# Run First

In [None]:
%load_ext autoreload
%autoreload 2

from IPython.display import Markdown

def display_md(content):
  display(Markdown(content))

# Naive Indexer Architecture
In this course, we are indexing a small number of HTML files. However, in production situations, you're likely to encounter some situations that significantly increase the complexity of accurate indexing:  
- PDFs contain much of the world's unstructured data
- Parsing PDFs with vision can require layout understanding, which is not a generally solved problem
- PDFs often contain tables, graphics, footnotes, equations, etc that require special handling
- Many business cases require indexing highly heterogenous document layouts

Since accurately indexing files is the beginning of your inference pipeline, this is often one of the most consequential engineering problems to perform well at.

## loaders.py
Look at `./workshop-code/indexer_components/loaders.py`

The function here is pretty simple. It downloads a file at a specified URI, then saves it to a cache so it doesn't need to be downloaded on each subsequent run in the notebook. The preprocessor will consume this file in the next step. 

### Task: Read the Code
This part isn't interesting, so just look at the code and understand what it does.

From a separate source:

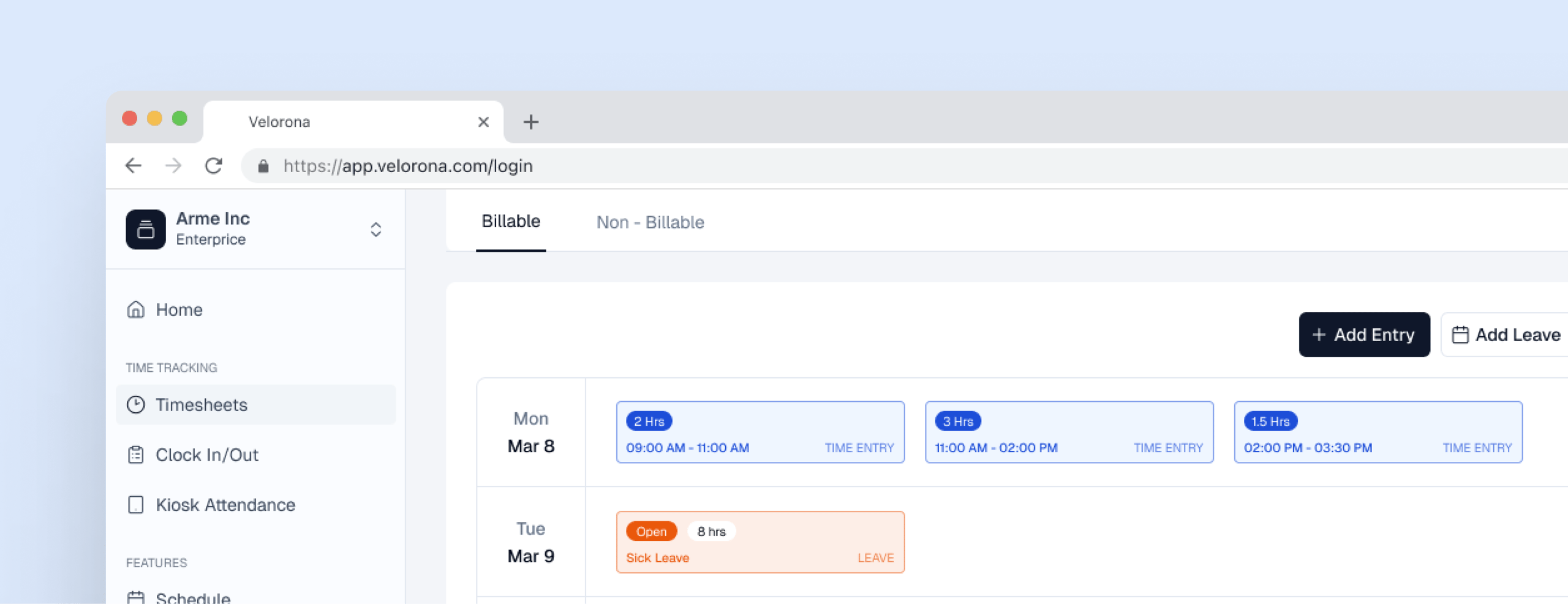This screenshot has height=604, width=1568.
Task: Open the 09:00 AM - 11:00 AM time entry
Action: 760,432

If you have any questions, let one of us know.

Note that the proper way to do caching is by using the HTTP response's `ETag`, `Last-Modified`, and `Cache-Control` headers, but I didn't do that here. If you want extra credit, feel free to send me a pull request with the corrected code.

## preprocessors.py
Look at `./workshop-code/indexer_components/preprocessors.py`

In order to reduce inference costs, we want to strip away all of the HTML syntax besides the human-readable body text of the documents. This is a design decision. In real life, you may, for example, preserve more of the HTML markup to reain the context of how the document is structured.

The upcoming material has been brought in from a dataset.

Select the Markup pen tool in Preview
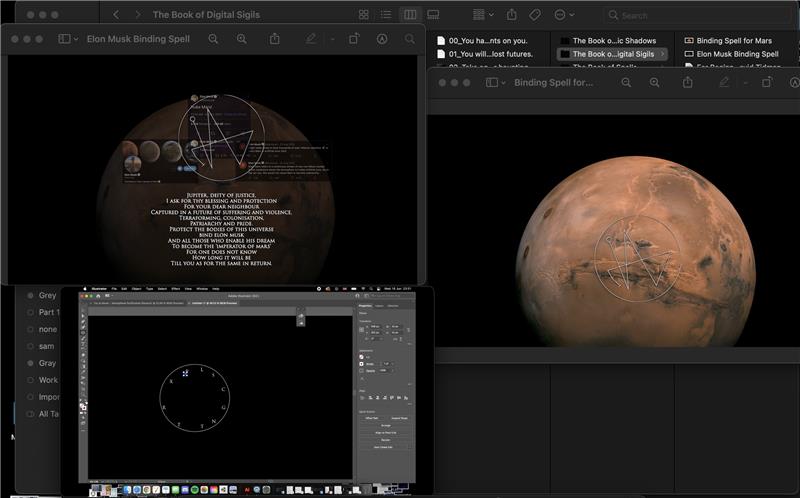Viewport: 800px width, 498px height. click(311, 39)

### Easy Task: Configure Beautiful Soup for A Simply Structured Blog Post

The unprocessed HTML blog post looks like this:

In [None]:
from workshop_code.indexer_components.loaders       import DocLoader

blog_post_uri = "https://lilianweng.github.io/posts/2023-06-23-agent/"
doc_content = DocLoader.load_html(blog_post_uri)
display_md(doc_content[3400:3800])

The processed HTML blog post should like like this:

In [None]:
from cheat_code.indexer_components.loaders       import DocLoader
from cheat_code.indexer_components.preprocessors import GithubBlogpostPreprocessor

blog_post_uri = "https://lilianweng.github.io/posts/2023-06-23-agent/"
blog_post_html = DocLoader.load_html(blog_post_uri)
preprocessor = GithubBlogpostPreprocessor()
cleaned_doc_content = preprocessor.get_text(blog_post_html)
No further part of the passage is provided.